Face aux difficultés d'approvisionnement en carburant, le gouvernement français a décidé d'autoriser temporairement les stations-service à commercialiser un gazole moins résistant au froid, habituellement interdit à la vente. Cette mesure exceptionnelle restera en vigueur jusqu'au 31 mars. Les distributeurs doivent informer leurs clients des risques associés à l'utilisation de ce carburant lorsque les températures sont en dessous de zéro.

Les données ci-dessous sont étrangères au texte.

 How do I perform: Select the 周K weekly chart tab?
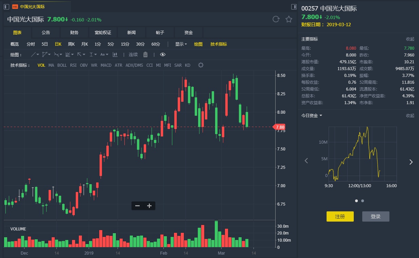(x=71, y=44)
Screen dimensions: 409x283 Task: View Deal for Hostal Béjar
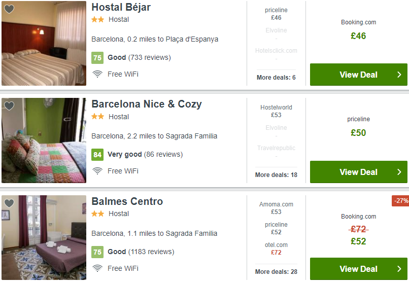point(358,75)
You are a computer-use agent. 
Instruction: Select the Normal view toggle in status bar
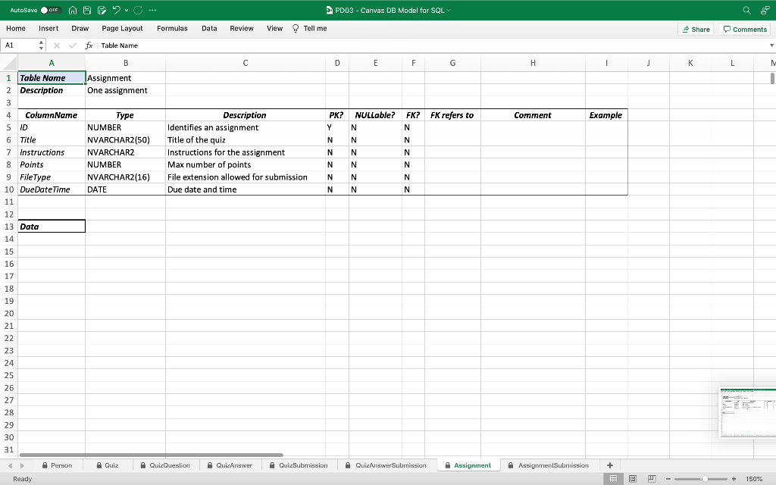tap(612, 479)
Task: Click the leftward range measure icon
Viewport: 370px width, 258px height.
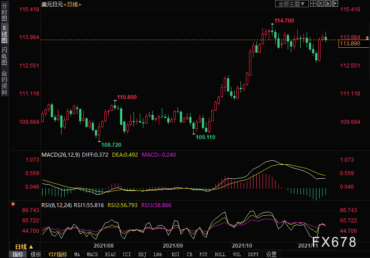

Cette initiative, publiée dans le Journal officiel le 26 mars, répond aux difficultés d'approvisionnement liées aux tensions dans le détroit d'Ormuz et à la guerre en Iran, comme l'indique la ministre déléguée à l'Énergie. Selon cette décision, les stations peuvent désormais proposer un gazole dont la température limite de filtrabilité est de 0 °C au lieu des -15 °C habituels, ce qui signifie une diminution de la résistance au froid.
Dans un contexte de montée des tarifs, l'AFP rapporte que le prix du gazole a grimpé de près de 29 % depuis le 27 février, juste avant le début des hostilités. En effet, le détroit d'Ormuz est une voie clé pour le transport de 20 % du pétrole et du gaz naturel liquéfié mondial, et son quasi-blocage par l'Iran a entraîné une hausse significative des cours du brut.
Les distributeurs en première ligne
Les distributeurs sont responsables de prévenir leurs clients des risques liés à l'usage de ce nouveau gazole, notamment dans les zones montagneuses ou pendant les périodes de froid intense. Ils portent également la responsabilité de tout incident découlant de l'utilisation de ce carburant moins conforme.
Ce contexte de crise est accentué par l'avis d'experts, qui soulignent que cette mesure pourrait offrir une alternative temporaire mais comporte des incertitudes quant à sa sécurité. "Il est essentiel que les consommateurs soient pleinement informés des implications", commente un analyste pétrolier, rappelant que la prudence demeure de mise face à cette situation exceptionnelle.